According to the article (which is located here):
[L]etters are sent by the thousands to people across the country who have written bad checks, threatening them with jail if they do not pay up.
They bear the seal and signature of the local district attorney’s office. But there is a catch: the letters are from debt-collection companies, which the prosecutors allow to use their letterhead. In return, the companies try to collect not only the unpaid check, but also high fees from debtors for a class on budgeting and financial responsibility, some of which goes back to the district attorneys’ offices.
The practice . . . has spread to more than 300 district attorneys’ offices in recent years. . .
. . . . What makes this approach unusual is that the ultimatum comes with the imprimatur of law enforcement itself — though it is made before any prosecutor has determined a crime has been committed.
Why are district attorneys involved in debt collection for bad checks?, you might ask. Is this not a simple matter of a breach of contract claim between the check writer and the check casher?

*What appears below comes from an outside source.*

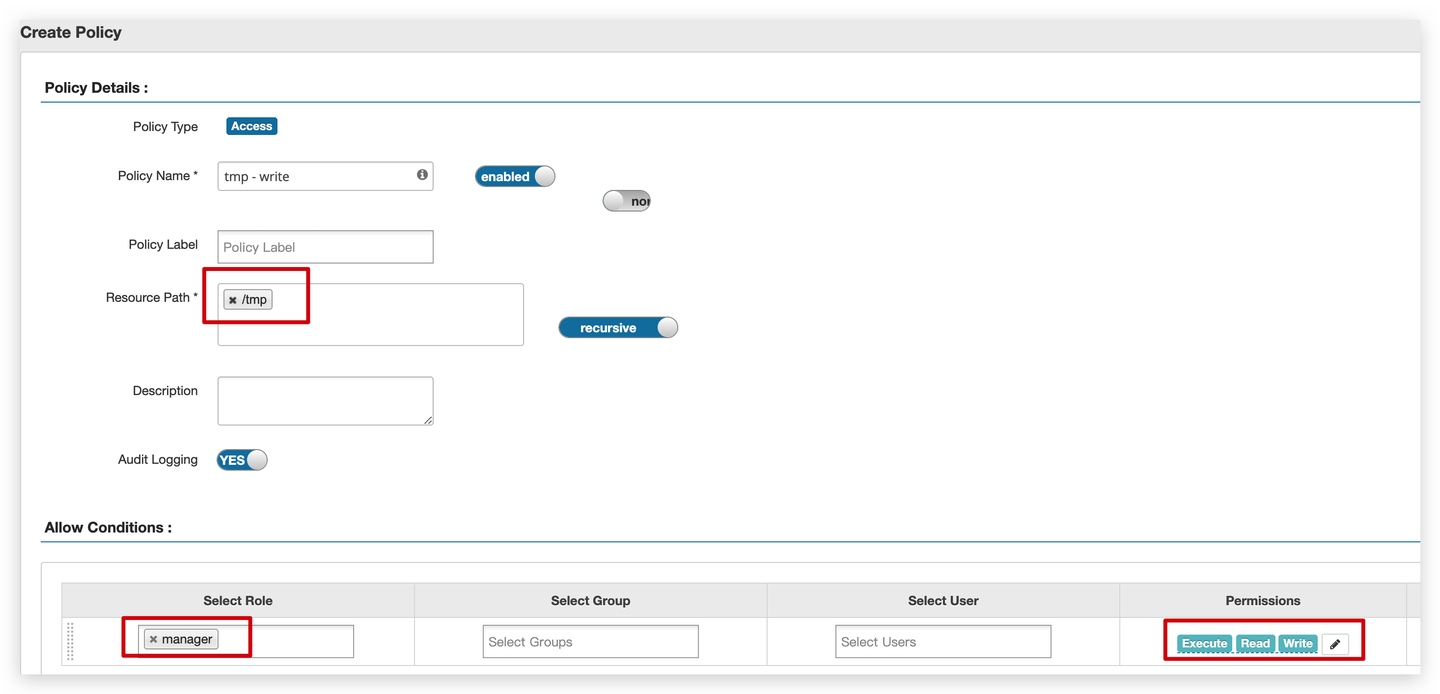This screenshot has height=694, width=1440.
Task: Open the Select Groups dropdown
Action: pos(590,641)

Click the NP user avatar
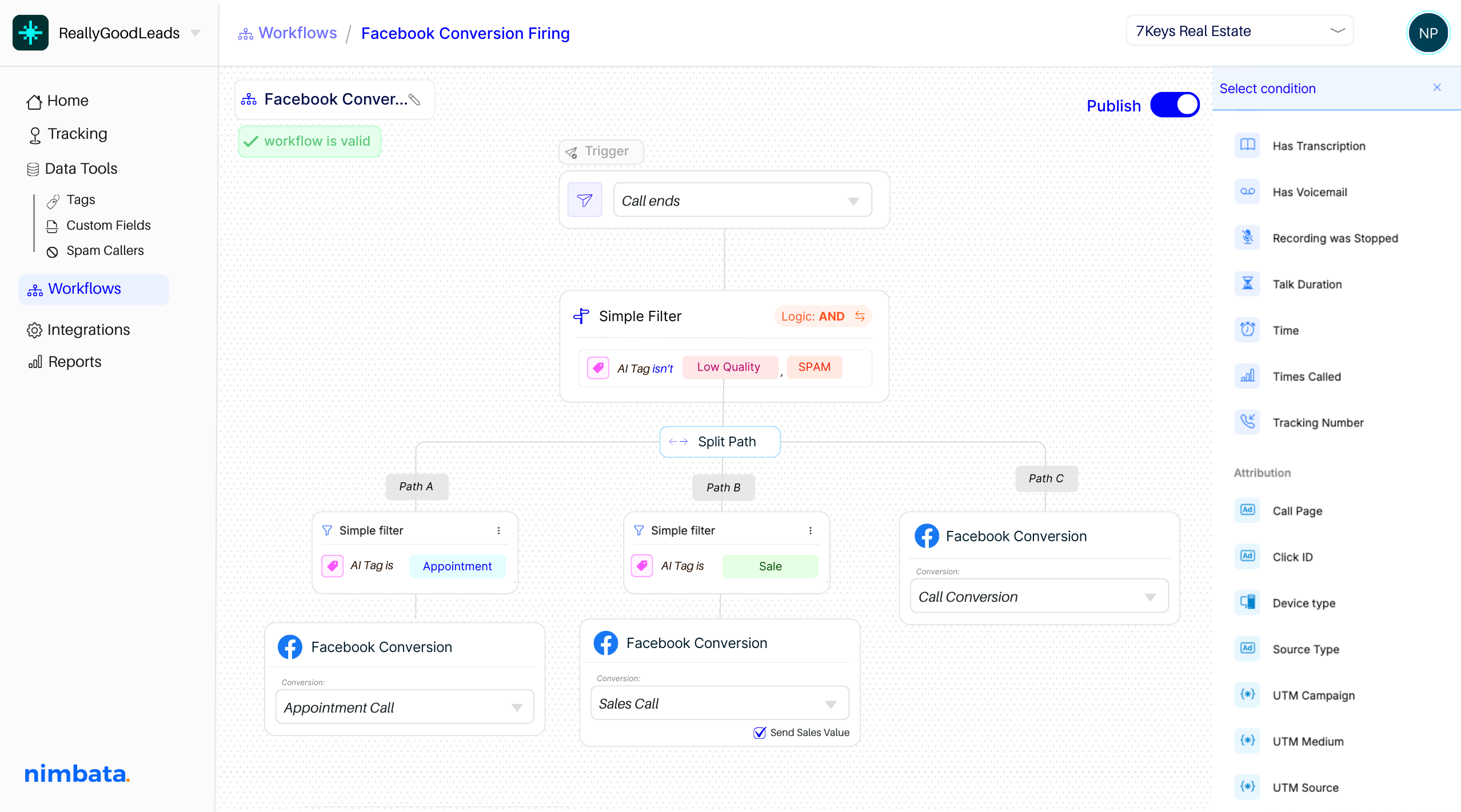tap(1427, 33)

As I understand it, bouncing a check is not a crime. But fraud is. So bounced checks become a matter for the district attorney when there is probable cause to believe that the check was bounced due to fraud. Bouncing a check when you intend to pay it (even if you know you do not have the money in your account to cover it today because, for example, you are getting paid tomorrow) is not a crime. Nor is bouncing a check and then later not having enough money to pay it due to unanticipated financial difficulties. Fraud requires intentional deceit -- i.e., intending to write a worthless check that you will never pay.
So as this article explains is that, traditionally:
[M]erchants who received a bad check typically tried to retrieve the money themselves or through a private collection company. . . . Those merchants who suspected fraud could send along the checks to their local district attorneys.
What's happening now, according to this article (at least with respect to the contracts reviewed by the author of the Times article), is that, at least sometimes, bad checks are "sent directly from the merchant to the debt-collection company, without any prosecutor reviewing the facts to determine whether [the check writer] had actually committed a crime. Instead, under the contracts between the district attorneys and the debt collection companies, merchangs can "refer checks directly to the company, circumventing the prosecutors’ offices," so long as merchants have "attempt[ed] to contact the check writer" and the check writer has not responded within a specified period, "typically within 10 days."
To my mind, failing to respond to a debt collector within 10 days (or any period, for that matter) is not evidence sufficient to make out a prima facie case of bad check fraud. It could mean many, many other things -- e.g., that the check writer either did not receive the letter, that the check writer does not recall the check, that the check writer thought the check was paid no longer has the money to pay the check.
And it's not only prosecutorial discretion that has been outsourced. The prosecutors' diversion function has also been outsourced. According to the article, in addition to writing to demand collection of a debt on district attorney letterhead, the debt collectors are demanding in those same letters that the writer of a bad check attend a "financial accountability" class in order to avoid prosecution -- despite that, in most instances, no prosecutor has passed on the facts of that particular case. In fact, the article explains, "few" bad check writers are ever prosecuted because of the difficulty of providing a case of fraud. But that does not stop them from demanding that bad check writers take the class or face prosecution.
As the article explains:
Because the cases are not fully investigated, there is no way of knowing whether the bad checks were the result of innocent mistakes or intentional fraud. The so-called bad check diversion programs start from the position that a crime has been committed.
This, to me, is an outrage. I seriously doubt that, back before these type of arrangements between district attorneys and debt collectors existed, any district attorney would send out a letter like this without first reviewing the facts of the case to determine that there was probable cause to believe that the check writer had committed fraud. Sending such a letter without even reviewing the facts of the case would constitute an abuse of the prosecutor's discretion and an abuse of the public trust.
That, it appears, is exactly what has happened with the outsourcing of prosecutorial discretion and diversion here. Does this bother anyone else? If so, I would be interested to see your comments.